I spent my last two teaching years in a private school just as I began to develop an interest in photography. I was able to carry my camera with me at all times and document the life of the school. I doubt it would be possible to do that today in a public school.

At any rate, my final year of teaching, I was appointed yearbook supervisor. I did all the candids for the yearbook and found that I liked photography better than teaching and began the transition to a full-time photography career.

I still miss being in the classroom with the kids, and sometimes wonder if I made the right decision. I'll be 70 in two weeks, so it doesn't look like I'll be going back!

Dave Jenkins

9:03 PM  
Blogger Mike Johnston said...

Thanks for the note Dave. I only taught for a little less than three years and would still like to go back to it. It's not really a practical option for me, though.

As for not going back because you're 70, one of my favorite old age stories came from a documentary about centenarians. They had an interview with a tiny little old lady. She was a schoolteacher too, retired when she was 65, and had a great time in retirement for 20 years or so, lots of socializing and playing bridge, but then she said her friends began to get sick and die. At 90 she moved into a small apartment and essentially kept to herself, expecting that she did not have long to live. She lived that way for 10 years. On her 100th birthday, she said she woke up, looked at herself in mirror, and said, "Well, looks like I'm not going to die. Better get a job."

So she got a job as a docent in the local museum. By the time she was interviewed for the show, she had been a docent for nine years, which was long enough to make her the "senior docent!" (Made me laugh.) Her comment was, "I really don't know what's going to happen now. I suppose I have to die sometime." She was 109!

So you never know, you could have another 39 years, and may have to get another job before the next thirty years are up.

Good health to you!

--Mike

9:18 PM  
Blogger Dave Jenkins said...

Thanks for the kind words and the great story, Mike. My mother-in-law taught in the Miami-Dade County, FL school system until she was 80. She started out teaching sixth-graders, and as she got older, dropped to lower and lower grades until at the end she was teaching kindergarten!

MATERIAL
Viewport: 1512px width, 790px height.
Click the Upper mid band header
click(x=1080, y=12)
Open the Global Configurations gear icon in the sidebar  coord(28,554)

WHAT YOU SHOULD DO
List every age the blog comments give for the retired schoolteacher in the documentary about centenarians, and say what the text ties to each.

WRITTEN ANSWER
- 65: she retired.
- 90: she moved into a small apartment and kept to herself.
- 100: on her 100th birthday, she decided to get a job.
- 109: her age when she was interviewed for the show.